Musings from Brian J. Noggle
Saturday, January 20, 2007
MfBJN Offers Its Only Comment on the iPhone
Steve Jobs has certainly recognized, so far, that the products and interfaces that most closely resemble the things we've been conditioned to expect from 40 years of Star Trek win, but I've got two words for him:

Voice Recognition

Touchscreen is nice on this little tricorder thing (what, you scan it in with the camera and run it through OS X applications and you'd call it something else?), but whomever gives me voice-activated wireless communication with my home network and through the firewalls to the Internet will win.

Whether it's an affected A like the television show or a little Windows icon on the RFID on my chest that I tap remains to be determined.

Book Report: Robert Frost by Lawrance Thompson (1959, 1963)
Well, this book has certainly held up its cover price well. Sold in the middle nineteen sixties for a cover price of 65 cents, I bought it last weekend at a small book fair in the gymnasium of a small local Catholic church/school for fifty cents because it's a paperback (hardbacks were a whole dollar). Aside from cars and homes from 1959, there's probably not much that would have retained resale value like this volume.

Did I say volume? I meant pamphlet. This particular item represents #2 in a series by University of Minnesota Pamphlets on American Writers. Its chapbook (5.5" by 8") format comprises 41 pages of text, saddle-stapled. So don't think I labored over it for weeks. A couple of nights at 20 pages per night. I probably spent more time on Robert Frost's In the Clearing when I read it (Two years ago? Already?).

Essentially, this volume presents one critical essay that includes some of Frost's life and an interpretation of his work through 1959 (which did not include In The Clearing) in terms of its inherent contradictions between a heretic and his Puritanical upbringing who believes in the design of an angry God. Or at least a God whose workings are limited and inconsistent to the understanding of Man.

A good pick up for fifty cents, particularly if you like or read Frost. As any bit of criticism, it's a level removed from what you get if you directly read the poetry, but if you're like me, you encounter the poetry amongst the maelstrom of daily life and daily stresses--two years ago sometimes. A brief critical interlude, from someone who's only life's work was to read Frost's material in its obra and to comment on it, can provide some additional food for thought. Not that I think it should replace your reading of the original or supplant your interpretations thereof. But it's grist for the mill, or some other metaphor more relevant to the twenty-first century.

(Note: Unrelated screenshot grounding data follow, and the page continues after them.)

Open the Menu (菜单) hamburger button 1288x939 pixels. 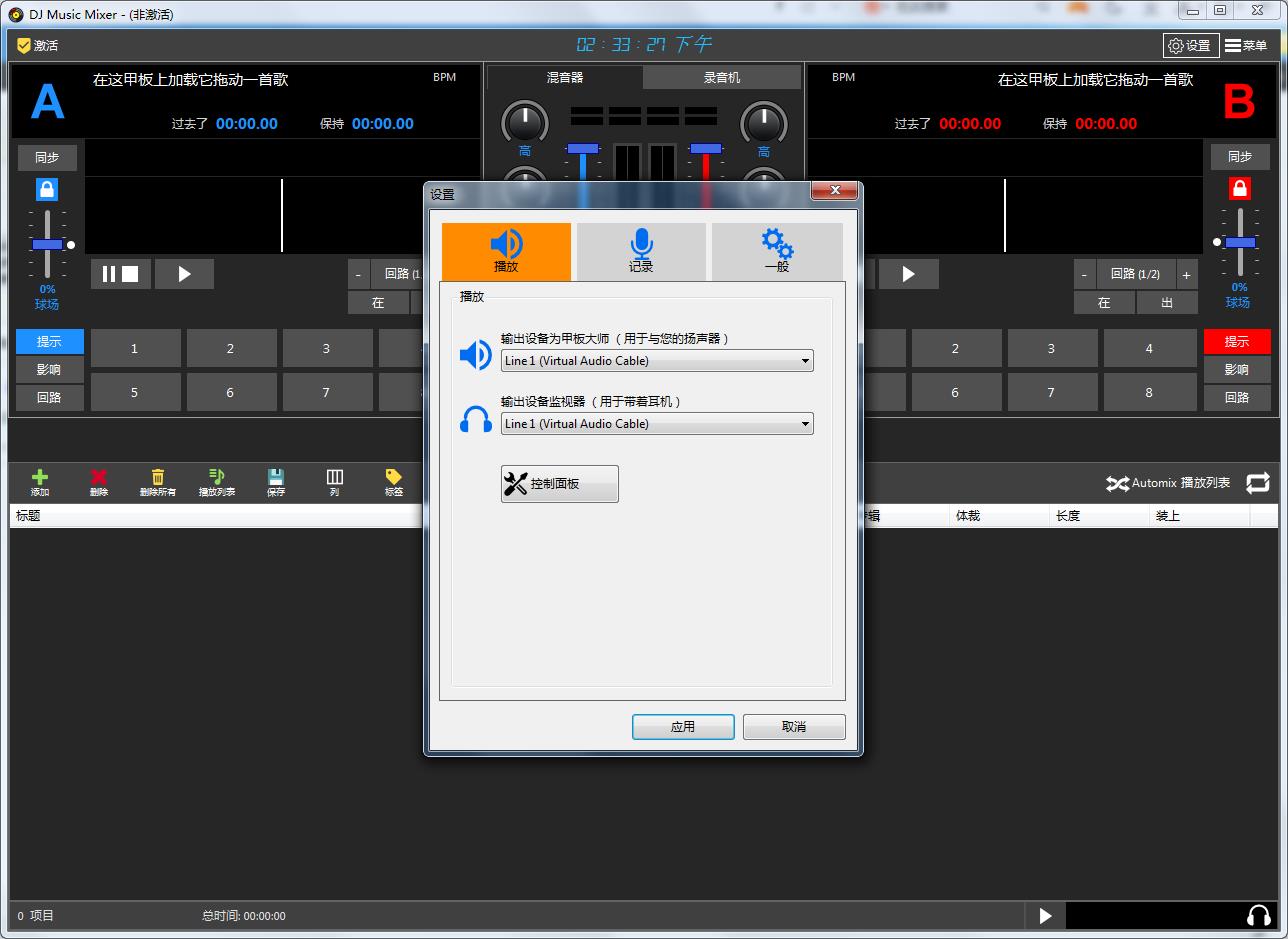click(1246, 45)
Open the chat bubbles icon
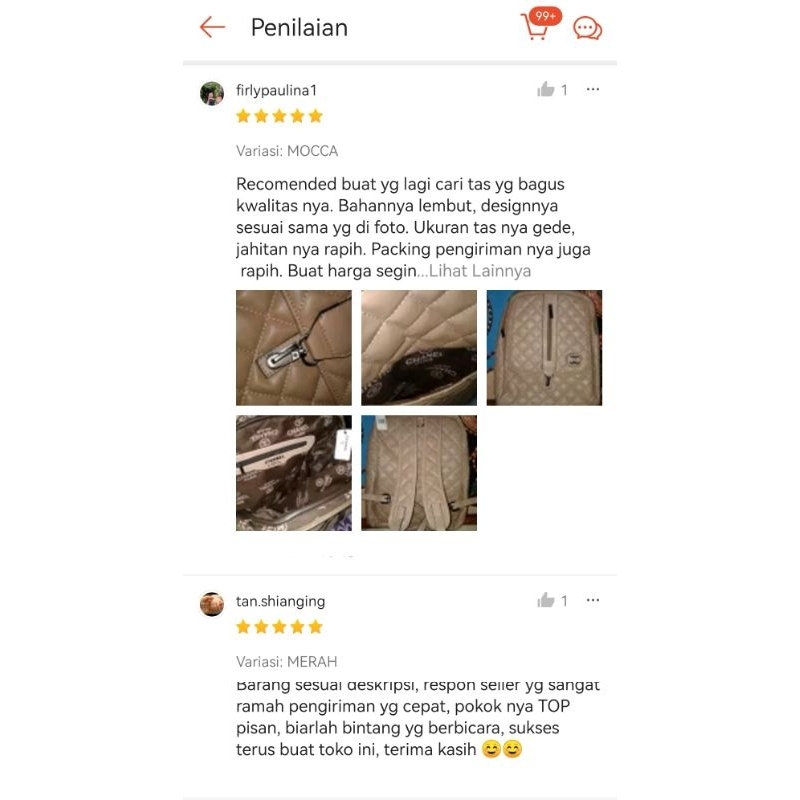The width and height of the screenshot is (800, 800). point(588,28)
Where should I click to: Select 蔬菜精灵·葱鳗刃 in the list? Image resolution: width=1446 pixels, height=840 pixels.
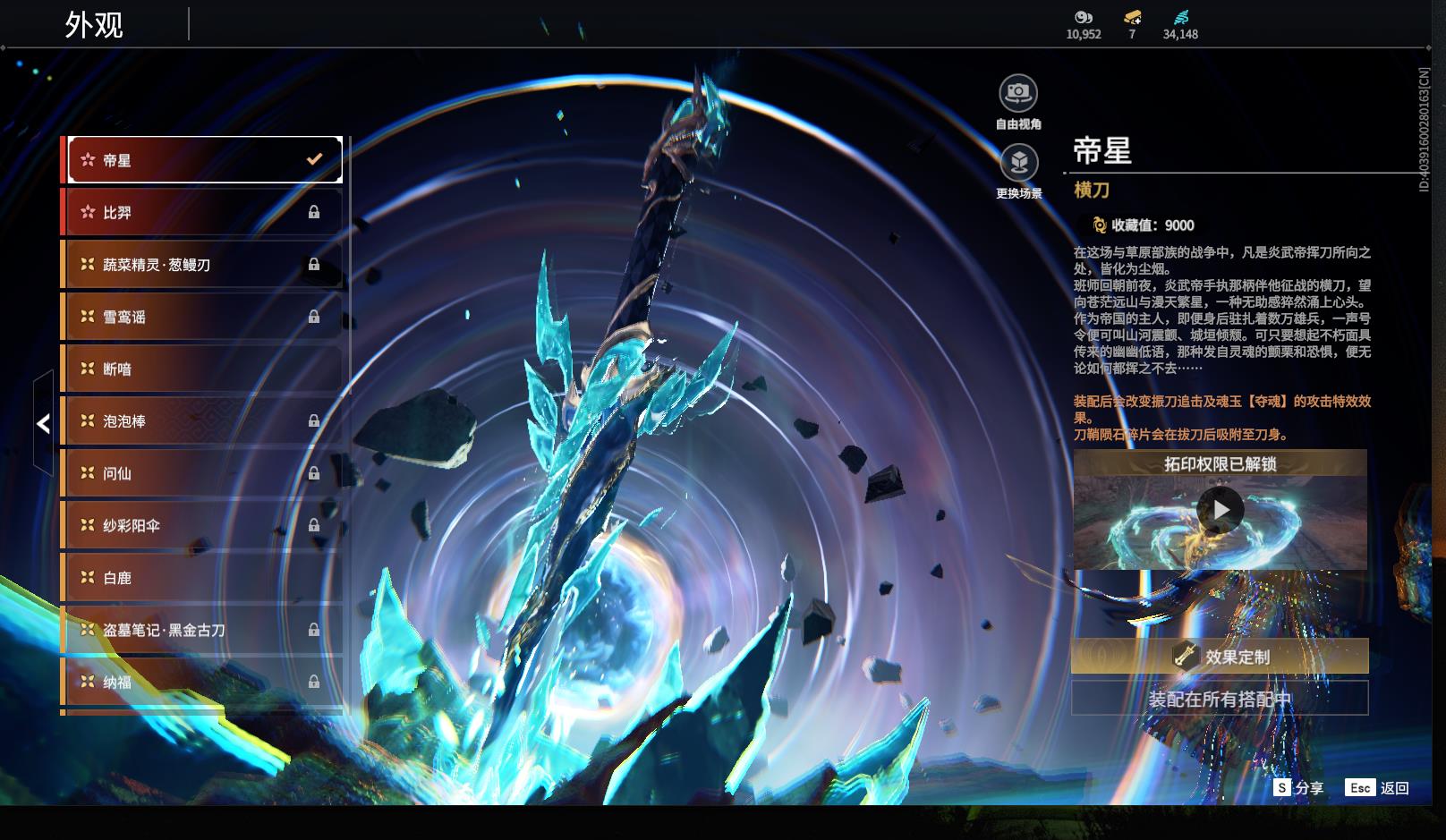(x=202, y=265)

Apparently, this Thompson guy (the author) is the real deal, too. A quick perusal on Amazon of his works indicates a large body of work in covering Frost. Most came after this work, but it's the same guy.

It's only this particular volume that came out during the Eisenhower administration and was reprinted until Kennedy got shot. A later edition came out in the Johnson years. Sorry, sometimes I measure these books in their historical context for my own amusement.

Worth fifty cents? Why not? I'm a special sort of consumer for used books, and I don't think I wasted my time or energy on this book. I bought three others in the series, so time will tell what I think of them. But this book did not discourage me.

Books mentioned in this review:


Friday, January 19, 2007
I Do Not Think That Word Means What You Think It Means
Perhaps they had a problem while jamming: Rolen, La Russa haven't talked since postseason riff.

Rift, maybe; tiff, certainly; but that La Russa and Rolen haven't spoken since a melodic phrase? I don't buy it.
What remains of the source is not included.